I had just come out of a difficult relationship whereby I ended up doing things I never thought I would ever do, and went through things I could never have imagined I would have to do, and I had left home and the safety net of the reach of my parents too. I had found some form of freedom and I was exploring what that freedom meant to me.
This particular passage is actually very revealing for me at that time and I took the passage as having the potential to expose my lack of innocence to my parents for the first time and to have the potential to reveal myself. While I wanted to unabashedly use this art work to display myself, I also wanted to use it in a more objective way, showing the meaning of the statement and how difficult what it is asking you can be.
The image of the girl (although my dad tells me that it is me) is actually taken from a famous photograph (I can’t think what the name of the photo is right now but it is in a book called photography now) of a girl in a field, carrying flowers, she has removed the hat from her head and carries it in a symbol of her innocence and naiivity being removed and her ability to see clearly and make decisions for herself; basically indicating her movement from child to adult who can think and decide for themselves based on their found and gathered knowledge of the world.
The house that she moves away from is a doll’s house representing my parent’s house. The house of shelter, protection, and a created reality. And the crosses speak of the body and blood of christ and of what is expected or “known” to be true through childhood. Something that has been told to you from day dot and accepted easily by yourself as fact. I wanted them to be large and framing because the “knowledge” you gorw up with I think you take with you throughout your life, you are always affected by it even if you move in a new direction from it. You only need to listen to people stating their points of view to hear them say “well actually I KNOW, because I grew up with this other thing, and I made the choice away from that because I know what it means to have that thing I don’t want anymore.” You know what I’m talking about.
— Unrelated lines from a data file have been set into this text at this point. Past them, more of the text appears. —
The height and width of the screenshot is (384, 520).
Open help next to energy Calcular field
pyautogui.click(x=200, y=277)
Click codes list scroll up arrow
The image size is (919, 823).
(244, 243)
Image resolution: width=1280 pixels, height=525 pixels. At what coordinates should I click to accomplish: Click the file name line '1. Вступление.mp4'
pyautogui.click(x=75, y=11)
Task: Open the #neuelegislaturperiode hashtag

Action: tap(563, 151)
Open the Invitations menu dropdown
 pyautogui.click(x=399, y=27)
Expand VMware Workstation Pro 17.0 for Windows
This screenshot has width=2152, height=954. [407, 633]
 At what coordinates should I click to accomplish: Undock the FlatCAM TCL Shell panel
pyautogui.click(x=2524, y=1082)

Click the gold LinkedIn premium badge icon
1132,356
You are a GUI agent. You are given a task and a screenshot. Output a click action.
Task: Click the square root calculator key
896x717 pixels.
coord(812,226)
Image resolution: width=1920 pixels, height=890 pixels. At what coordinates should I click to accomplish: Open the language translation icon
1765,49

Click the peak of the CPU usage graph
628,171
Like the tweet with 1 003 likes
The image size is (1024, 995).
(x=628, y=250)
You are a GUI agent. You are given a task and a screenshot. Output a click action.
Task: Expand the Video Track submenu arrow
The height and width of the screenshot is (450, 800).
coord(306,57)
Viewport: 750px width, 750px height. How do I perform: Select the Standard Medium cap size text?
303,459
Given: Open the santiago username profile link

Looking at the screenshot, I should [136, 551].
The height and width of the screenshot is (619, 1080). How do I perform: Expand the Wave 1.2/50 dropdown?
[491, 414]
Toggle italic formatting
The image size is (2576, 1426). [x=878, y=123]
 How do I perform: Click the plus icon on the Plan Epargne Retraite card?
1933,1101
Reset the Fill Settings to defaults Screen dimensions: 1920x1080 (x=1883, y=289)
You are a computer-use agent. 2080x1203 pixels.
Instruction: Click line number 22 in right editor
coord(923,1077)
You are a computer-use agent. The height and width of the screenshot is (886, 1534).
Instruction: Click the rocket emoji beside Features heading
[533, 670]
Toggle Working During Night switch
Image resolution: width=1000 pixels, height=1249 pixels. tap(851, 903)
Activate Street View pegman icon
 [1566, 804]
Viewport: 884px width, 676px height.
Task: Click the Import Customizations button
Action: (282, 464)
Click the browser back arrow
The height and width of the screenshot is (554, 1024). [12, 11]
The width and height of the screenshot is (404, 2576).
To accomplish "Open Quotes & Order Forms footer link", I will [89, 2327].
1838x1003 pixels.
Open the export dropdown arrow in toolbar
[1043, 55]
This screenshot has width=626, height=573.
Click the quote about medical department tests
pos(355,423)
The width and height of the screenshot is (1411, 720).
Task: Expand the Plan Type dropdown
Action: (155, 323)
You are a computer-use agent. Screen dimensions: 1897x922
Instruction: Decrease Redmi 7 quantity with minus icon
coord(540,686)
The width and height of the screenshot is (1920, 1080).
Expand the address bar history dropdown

It also shows something solid, something unwavering, that “Me and MY house will serve the lord” (even if you won’t) that point you can always return to. And the extended arm of the red cross shows the girls life line, and this previously held belief running through her life.
The flowers, well they are percieved innocence of children (isn’t it true that we are all born sinners?) but it is also the innocence that we carry even when we no longer feel or are seen as innocent any longer (we all are! I like to have something hopeful or positive in my work, I don’t like things being all doom and gloom.) The jesus line drawings the girl moves towards are representative of searching, of trying out new things, testing new ideas, of the exploration of finding what you believe. But for me, they are also false idols. It’s that confusing environment of trying to find what is true, what is real. The dolls house doesn’t seem real, but again the idols themselves are not real either. Where is the truth?! The question of belief is not straight forward, it is not easy to come by.
Above the girls’ head (though this photo isn’t great) there are birds circling and attacking. These are thoughts, ideas, and other people forcing their opinions. It;s that questioning, that circling of mind, the inability to make a solid decision. The attaack of potentially evil thoughts, and making your way through these. They are hard to see also because spotting these thoughts that are inconsistent with how you see life are hard to spot.
Phew. Nearly there.
The smudgy light bits are the innate sense of what is right that EVERYONE holds. Even if they don’t think they do. everyone is born with a conscience and I believe this comes from the soul that communicates directly with god or some other spiritual force and which guides, protects, and leads you.
And last the girl looks directly to the viewer in challenge. It is her saying “you know what?! I am ready! I am searching. You can’t lead me where I don’t want to go.” it is her strength, and her challnge to you to find your way too.
Ultimately Dad loved this painting. It is oil on canvas and is just over a meter by a meter. He has it in his living room.